[Start of section]

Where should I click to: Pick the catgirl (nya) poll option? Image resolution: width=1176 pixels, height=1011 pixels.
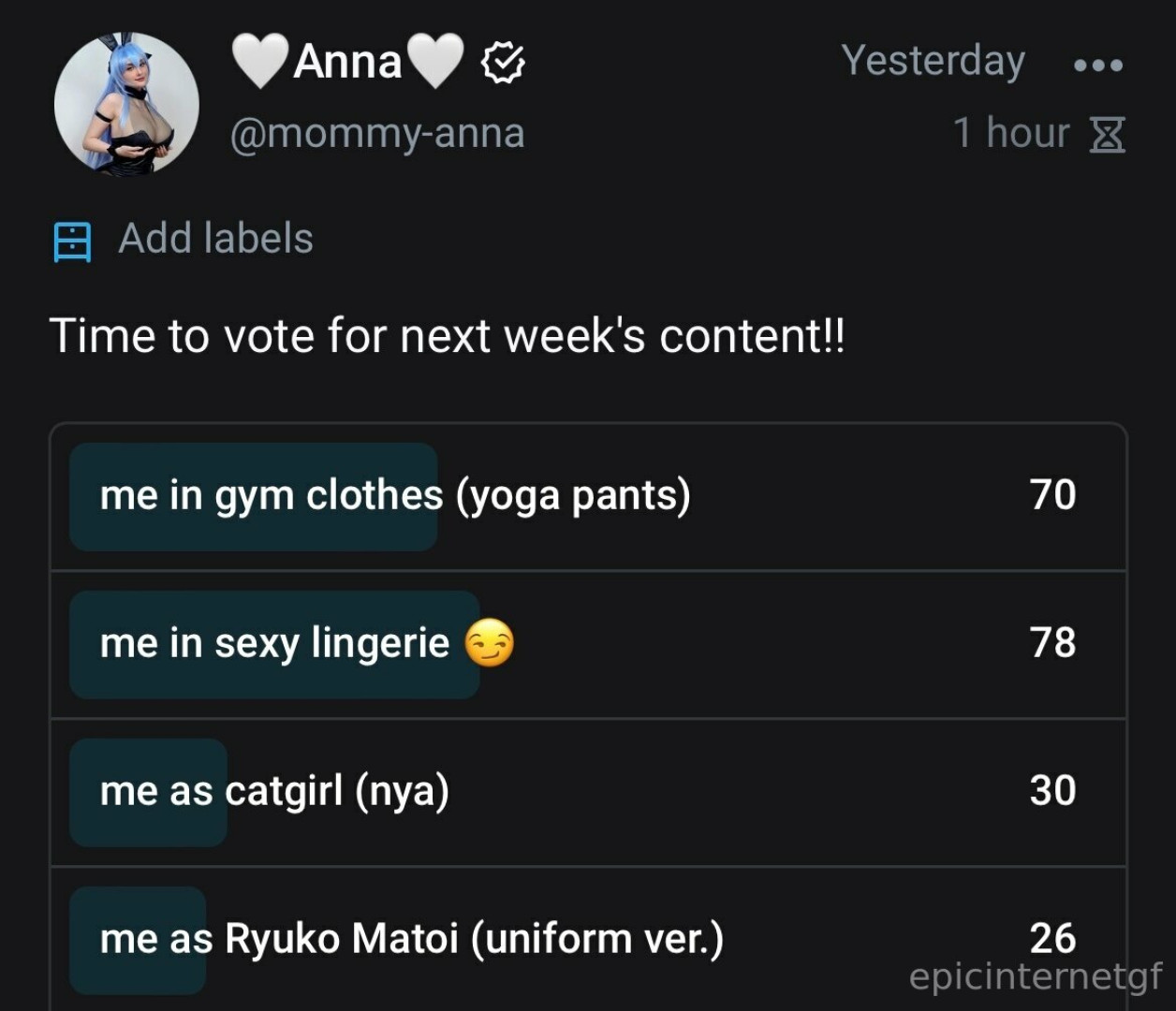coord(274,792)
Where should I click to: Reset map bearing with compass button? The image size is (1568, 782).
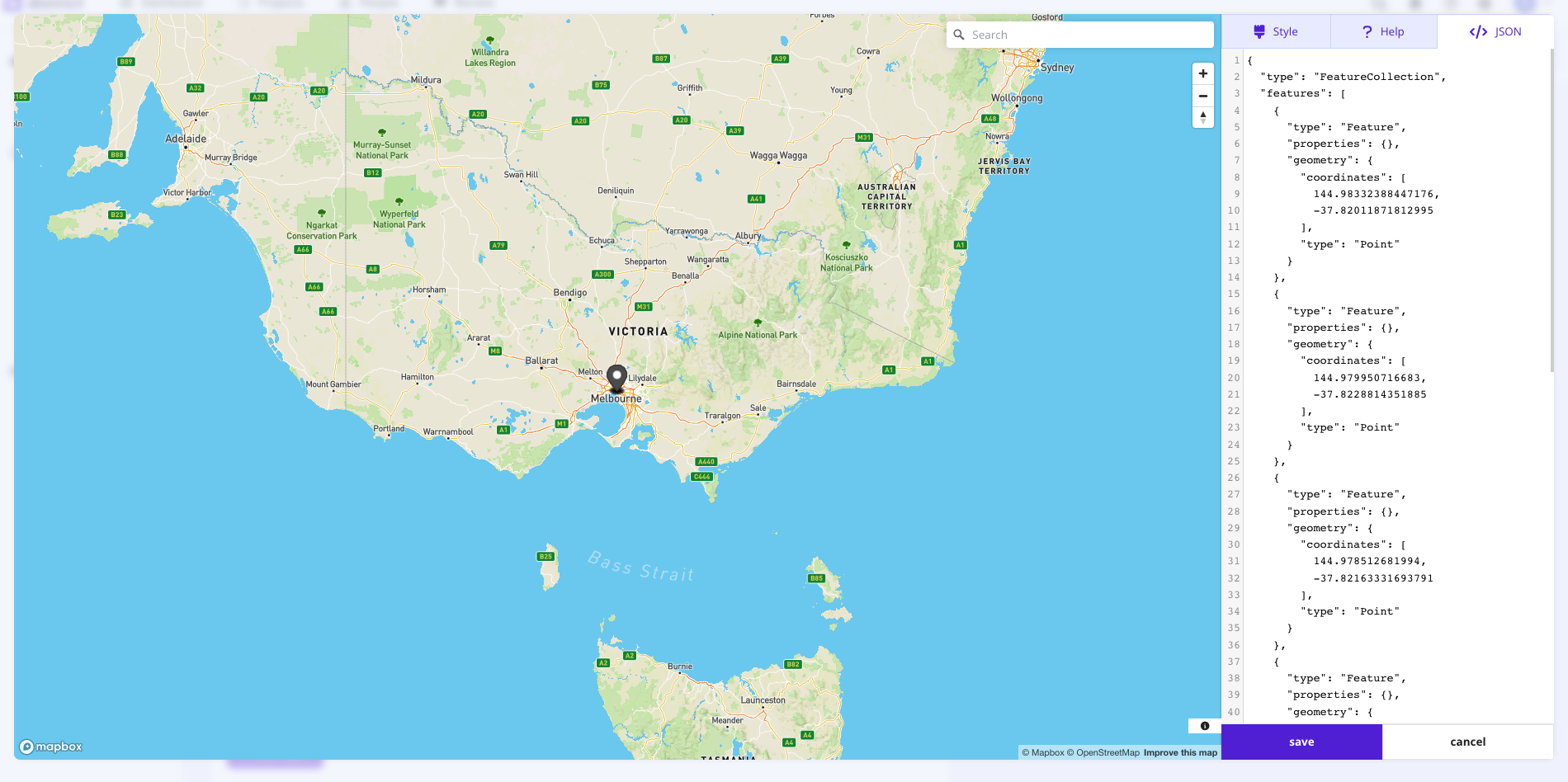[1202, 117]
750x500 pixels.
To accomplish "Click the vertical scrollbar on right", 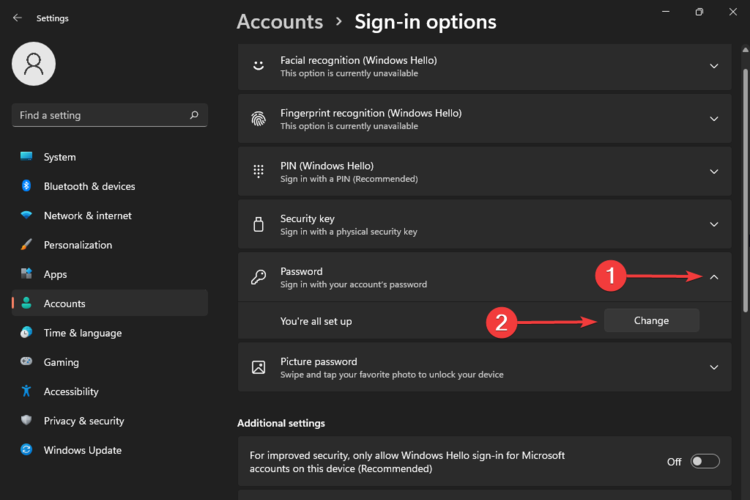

[End of section]

## Work order:
Repeat the data word for word. Images are not part of the copy.

## Result of the exercise:
Where should I click to: Pick the catgirl (nya) poll option? Image resolution: width=1176 pixels, height=1011 pixels.
coord(274,792)
Where should I click to: Reset map bearing with compass button? The image size is (1568, 782).
[1202, 117]
750x500 pixels.
To accomplish "Click the vertical scrollbar on right", 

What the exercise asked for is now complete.